REQUIREMENTS
Update the records below from the line with "This screenshot has height=568, width=854." to the line with "point(912,271)", changing "gear" to "cog" and leaving everything else as it is. Give only those lines.

☆ ☆ ☆ ☆ ☆ ☆ ☆

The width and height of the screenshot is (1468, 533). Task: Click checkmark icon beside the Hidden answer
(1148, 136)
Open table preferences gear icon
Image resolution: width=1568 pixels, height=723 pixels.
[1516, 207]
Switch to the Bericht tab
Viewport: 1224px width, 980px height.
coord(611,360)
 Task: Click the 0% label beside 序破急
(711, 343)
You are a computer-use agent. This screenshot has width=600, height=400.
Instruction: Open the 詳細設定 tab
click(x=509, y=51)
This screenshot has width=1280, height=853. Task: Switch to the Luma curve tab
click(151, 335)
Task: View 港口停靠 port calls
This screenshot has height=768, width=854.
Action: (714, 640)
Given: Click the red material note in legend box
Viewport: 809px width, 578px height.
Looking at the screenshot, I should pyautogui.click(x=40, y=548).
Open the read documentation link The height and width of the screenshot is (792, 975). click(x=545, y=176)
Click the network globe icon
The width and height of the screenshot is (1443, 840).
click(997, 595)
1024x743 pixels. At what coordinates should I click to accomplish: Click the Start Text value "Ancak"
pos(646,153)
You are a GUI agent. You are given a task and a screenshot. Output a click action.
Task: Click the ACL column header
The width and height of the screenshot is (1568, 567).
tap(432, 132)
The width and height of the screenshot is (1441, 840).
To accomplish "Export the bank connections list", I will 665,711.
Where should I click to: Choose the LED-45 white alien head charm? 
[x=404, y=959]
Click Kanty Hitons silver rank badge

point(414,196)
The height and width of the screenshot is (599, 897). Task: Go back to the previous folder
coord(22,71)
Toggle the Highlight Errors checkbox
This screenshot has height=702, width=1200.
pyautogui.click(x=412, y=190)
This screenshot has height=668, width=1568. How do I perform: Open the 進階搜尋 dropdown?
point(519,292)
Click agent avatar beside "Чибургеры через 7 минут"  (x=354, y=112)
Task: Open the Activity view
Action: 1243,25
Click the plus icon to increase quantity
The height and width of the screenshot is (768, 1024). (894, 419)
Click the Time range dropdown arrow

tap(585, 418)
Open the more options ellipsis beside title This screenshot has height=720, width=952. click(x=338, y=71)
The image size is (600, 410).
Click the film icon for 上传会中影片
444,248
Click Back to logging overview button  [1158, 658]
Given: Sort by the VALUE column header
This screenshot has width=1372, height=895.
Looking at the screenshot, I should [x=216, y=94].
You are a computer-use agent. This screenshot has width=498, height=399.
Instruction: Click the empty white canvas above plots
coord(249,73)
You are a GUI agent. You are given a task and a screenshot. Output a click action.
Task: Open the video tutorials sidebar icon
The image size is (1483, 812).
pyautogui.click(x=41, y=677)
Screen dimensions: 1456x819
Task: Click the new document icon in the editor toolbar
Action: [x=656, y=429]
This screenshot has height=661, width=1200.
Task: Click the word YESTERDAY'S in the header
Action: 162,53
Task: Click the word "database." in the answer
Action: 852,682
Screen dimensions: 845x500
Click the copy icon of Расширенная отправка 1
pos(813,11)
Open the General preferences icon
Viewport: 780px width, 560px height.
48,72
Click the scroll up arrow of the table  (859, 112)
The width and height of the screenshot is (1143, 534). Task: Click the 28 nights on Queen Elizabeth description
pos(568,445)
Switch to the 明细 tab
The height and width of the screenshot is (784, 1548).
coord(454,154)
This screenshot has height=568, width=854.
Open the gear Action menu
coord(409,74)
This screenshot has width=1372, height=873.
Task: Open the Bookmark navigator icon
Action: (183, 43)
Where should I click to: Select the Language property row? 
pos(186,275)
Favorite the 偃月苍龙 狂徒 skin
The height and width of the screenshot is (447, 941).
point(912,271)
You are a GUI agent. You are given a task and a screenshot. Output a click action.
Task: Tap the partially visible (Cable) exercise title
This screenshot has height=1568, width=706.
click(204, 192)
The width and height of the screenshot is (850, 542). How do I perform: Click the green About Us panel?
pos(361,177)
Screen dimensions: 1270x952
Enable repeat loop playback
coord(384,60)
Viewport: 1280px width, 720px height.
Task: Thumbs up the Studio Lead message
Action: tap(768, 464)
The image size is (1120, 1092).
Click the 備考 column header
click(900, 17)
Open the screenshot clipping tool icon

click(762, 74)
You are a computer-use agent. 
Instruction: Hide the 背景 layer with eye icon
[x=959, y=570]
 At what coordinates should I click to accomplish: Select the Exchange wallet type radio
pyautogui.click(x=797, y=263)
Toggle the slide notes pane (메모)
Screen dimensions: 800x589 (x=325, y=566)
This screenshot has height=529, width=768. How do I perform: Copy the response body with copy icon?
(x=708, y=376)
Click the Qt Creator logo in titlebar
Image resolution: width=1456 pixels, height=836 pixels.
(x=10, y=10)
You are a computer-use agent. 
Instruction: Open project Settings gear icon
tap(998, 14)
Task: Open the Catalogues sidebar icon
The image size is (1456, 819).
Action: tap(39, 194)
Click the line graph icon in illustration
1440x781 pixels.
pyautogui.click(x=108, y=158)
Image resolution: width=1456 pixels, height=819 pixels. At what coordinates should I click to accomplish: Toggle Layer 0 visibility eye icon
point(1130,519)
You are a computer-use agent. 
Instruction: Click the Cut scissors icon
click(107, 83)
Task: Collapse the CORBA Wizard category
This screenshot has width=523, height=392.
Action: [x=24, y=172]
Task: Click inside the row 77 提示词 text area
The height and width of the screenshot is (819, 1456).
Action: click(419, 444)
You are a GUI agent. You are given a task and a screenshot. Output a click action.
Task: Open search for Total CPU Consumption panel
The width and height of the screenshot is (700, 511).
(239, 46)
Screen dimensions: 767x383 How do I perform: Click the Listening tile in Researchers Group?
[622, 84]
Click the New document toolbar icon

☆ ☆ ☆ ☆ ☆ ☆ ☆

COMPLETE OUTPUT
This screenshot has height=568, width=854.
Open the cog Action menu
coord(409,74)
This screenshot has width=1372, height=873.
Task: Open the Bookmark navigator icon
Action: (183, 43)
Where should I click to: Select the Language property row? 
pos(186,275)
Favorite the 偃月苍龙 狂徒 skin
The height and width of the screenshot is (447, 941).
point(912,271)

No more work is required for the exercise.